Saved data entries
☆ ☆ ☆ ☆ ☆
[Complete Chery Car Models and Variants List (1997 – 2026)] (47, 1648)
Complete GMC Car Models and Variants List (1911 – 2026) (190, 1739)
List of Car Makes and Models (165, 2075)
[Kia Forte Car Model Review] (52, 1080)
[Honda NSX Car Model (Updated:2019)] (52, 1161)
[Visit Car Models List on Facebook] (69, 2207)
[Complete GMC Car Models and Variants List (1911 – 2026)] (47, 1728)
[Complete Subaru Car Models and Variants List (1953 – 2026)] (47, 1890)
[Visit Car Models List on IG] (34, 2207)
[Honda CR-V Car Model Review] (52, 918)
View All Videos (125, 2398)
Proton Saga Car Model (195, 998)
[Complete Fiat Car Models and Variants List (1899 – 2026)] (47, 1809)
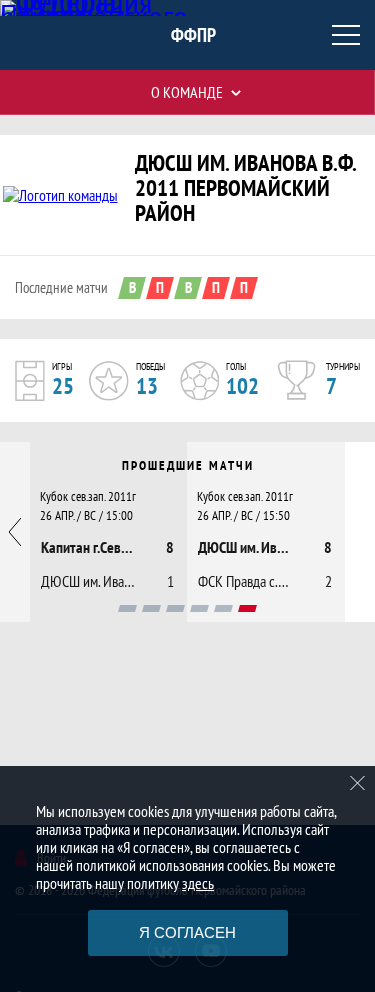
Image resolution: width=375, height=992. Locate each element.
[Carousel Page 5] (223, 608)
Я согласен (187, 932)
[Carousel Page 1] (127, 608)
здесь (198, 883)
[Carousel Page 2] (151, 608)
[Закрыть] (358, 783)
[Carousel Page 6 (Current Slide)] (247, 608)
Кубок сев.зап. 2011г (88, 496)
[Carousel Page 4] (199, 608)
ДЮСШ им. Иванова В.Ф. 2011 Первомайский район (245, 187)
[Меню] (346, 35)
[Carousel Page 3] (175, 608)
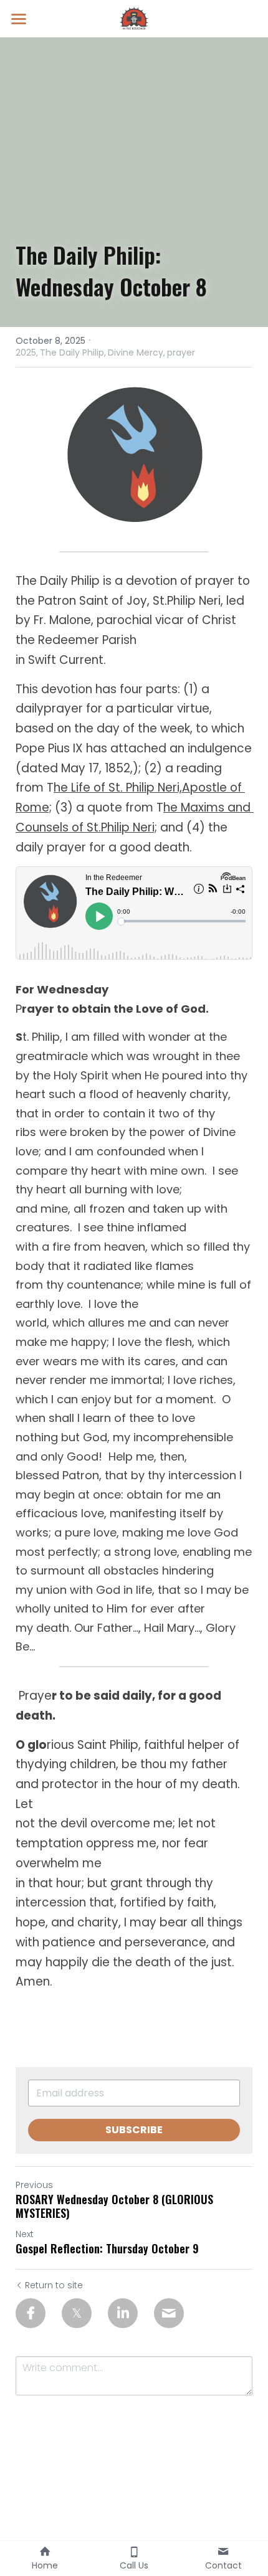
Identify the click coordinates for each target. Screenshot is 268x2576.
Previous (34, 2185)
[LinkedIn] (123, 2313)
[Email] (169, 2313)
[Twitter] (77, 2313)
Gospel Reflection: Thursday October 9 (107, 2249)
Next (25, 2234)
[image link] (134, 17)
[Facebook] (30, 2313)
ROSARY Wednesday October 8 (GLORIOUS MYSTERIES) (114, 2206)
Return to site (54, 2285)
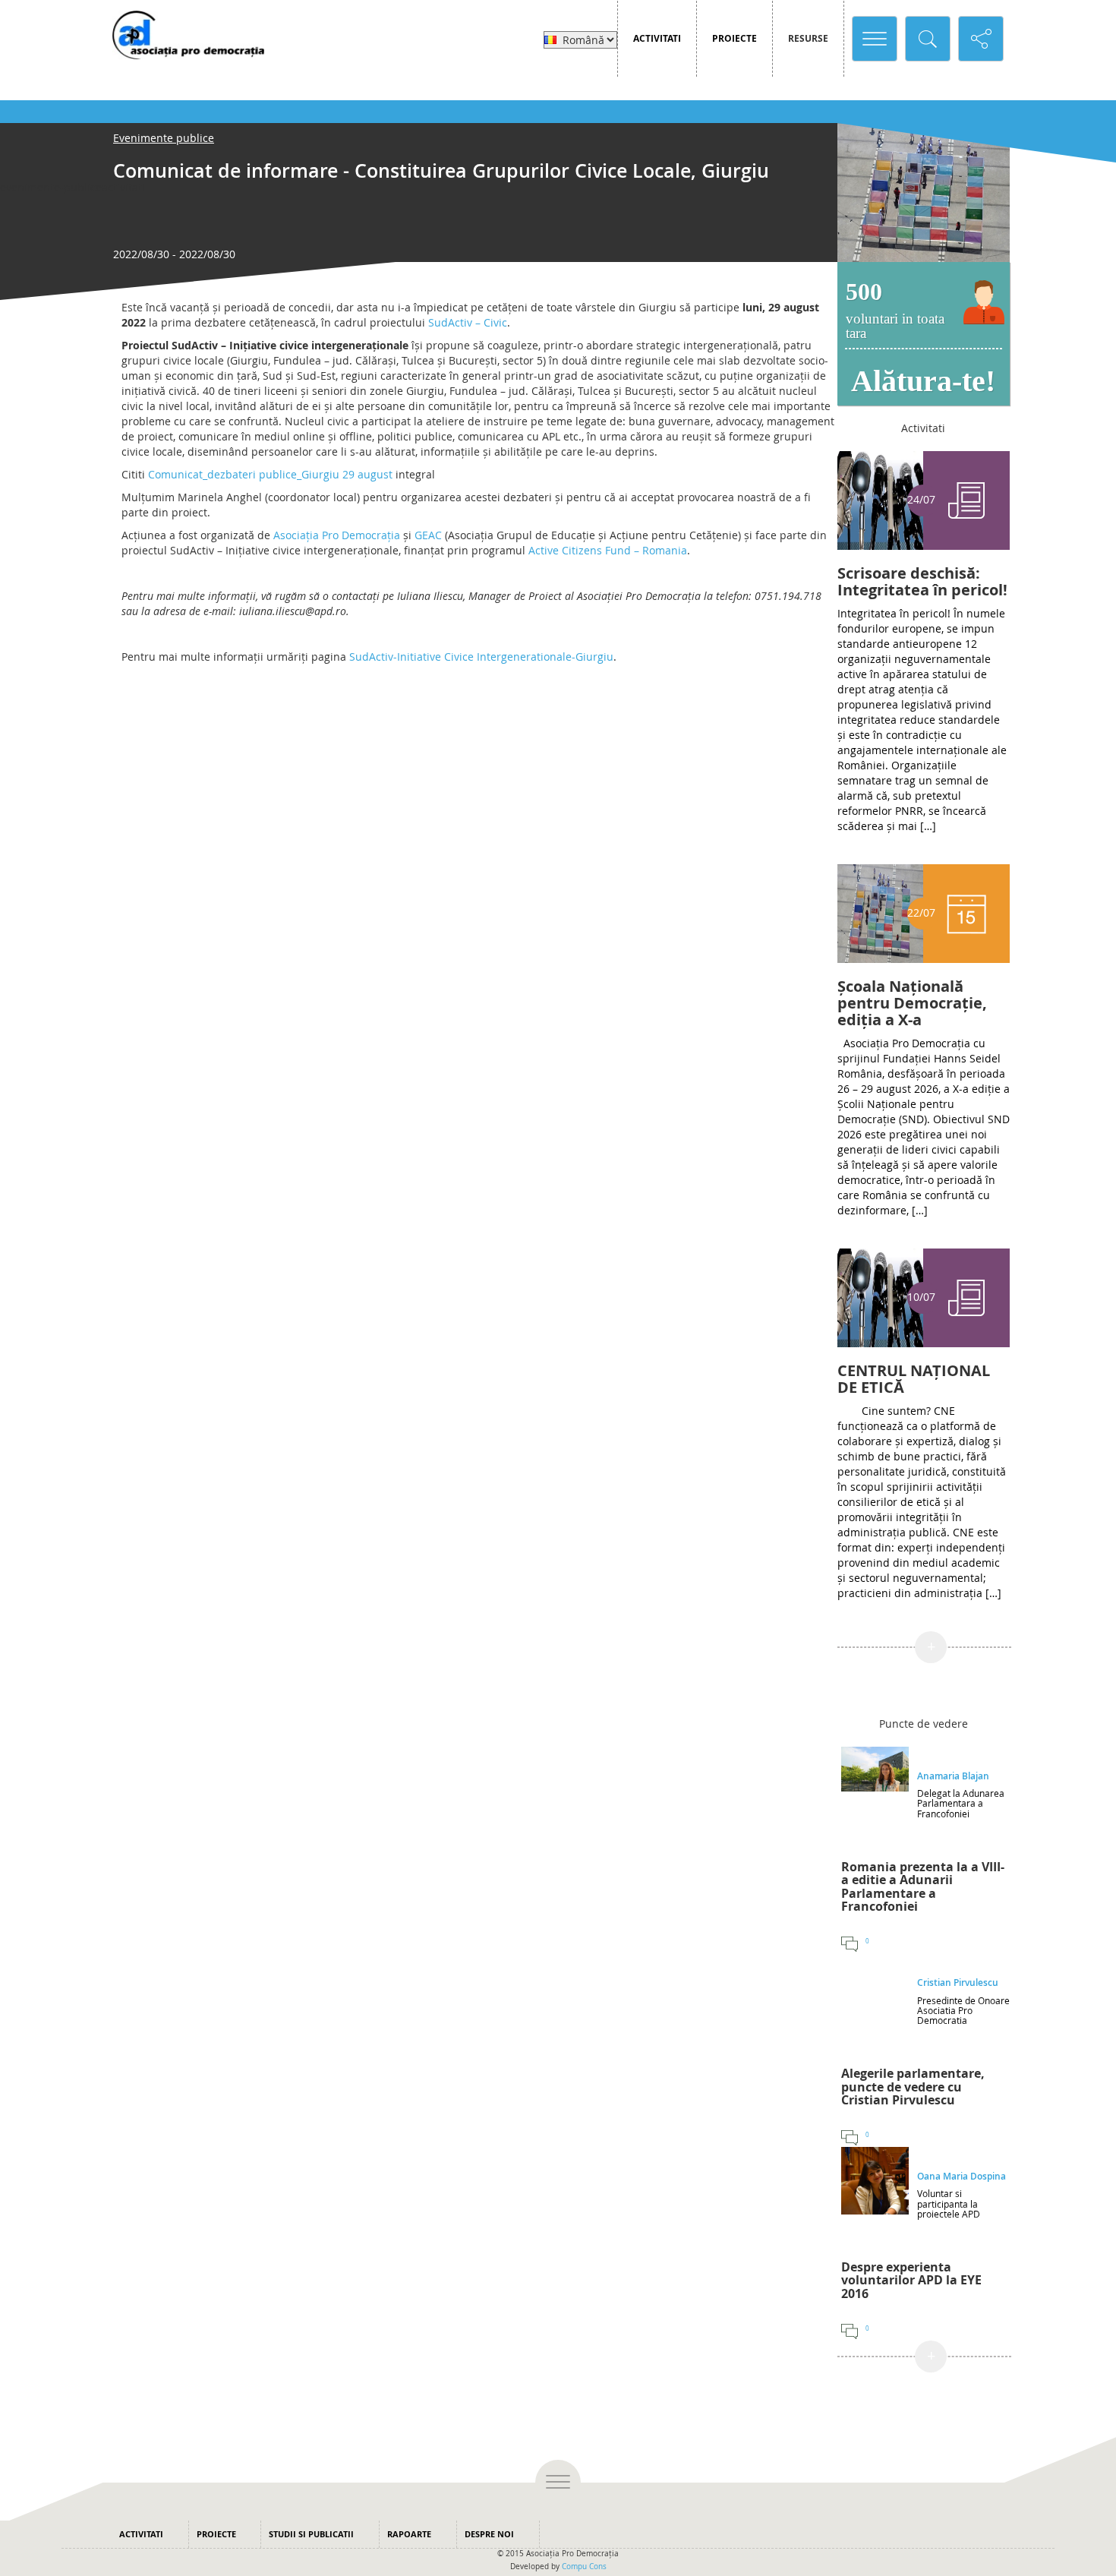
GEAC (428, 535)
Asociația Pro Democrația (336, 535)
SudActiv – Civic (467, 322)
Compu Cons (584, 2566)
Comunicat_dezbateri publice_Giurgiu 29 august (270, 474)
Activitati (657, 38)
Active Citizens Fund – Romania (607, 550)
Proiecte (734, 38)
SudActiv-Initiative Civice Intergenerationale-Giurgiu (481, 656)
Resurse (808, 38)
☆ ☆ ☆ ☆ ☆
_DESCRIPTION OF THE TASK_: An exact copy of the lines above from the one with "[Complete Fiat Car" up to and including the one with "Comunicat_dezbateri publice_Giurgiu 29" is required; reproduce only those lines, omitting all pictures.

_REPLY_:
[Complete Fiat Car Models and Variants List (1899 – 2026)] (47, 1809)
Image resolution: width=375, height=992. Locate each element.
[Carousel Page 5] (223, 608)
Я согласен (187, 932)
[Carousel Page 1] (127, 608)
здесь (198, 883)
[Carousel Page 2] (151, 608)
[Закрыть] (358, 783)
[Carousel Page 6 (Current Slide)] (247, 608)
Кубок сев.зап. 2011г (88, 496)
[Carousel Page 4] (199, 608)
ДЮСШ им. Иванова В.Ф. 2011 Первомайский район (245, 187)
[Меню] (346, 35)
[Carousel Page 3] (175, 608)
Identify the click coordinates for each target. Screenshot is 268x2576.
Previous (34, 2185)
[LinkedIn] (123, 2313)
[Email] (169, 2313)
[Twitter] (77, 2313)
Gospel Reflection: Thursday October 9 (107, 2249)
Next (25, 2234)
[image link] (134, 17)
[Facebook] (30, 2313)
ROSARY Wednesday October 8 (GLORIOUS MYSTERIES) (114, 2206)
Return to site (54, 2285)
GEAC (428, 535)
Asociația Pro Democrația (336, 535)
SudActiv – Civic (467, 322)
Compu Cons (584, 2566)
Comunicat_dezbateri publice_Giurgiu 29 august (270, 474)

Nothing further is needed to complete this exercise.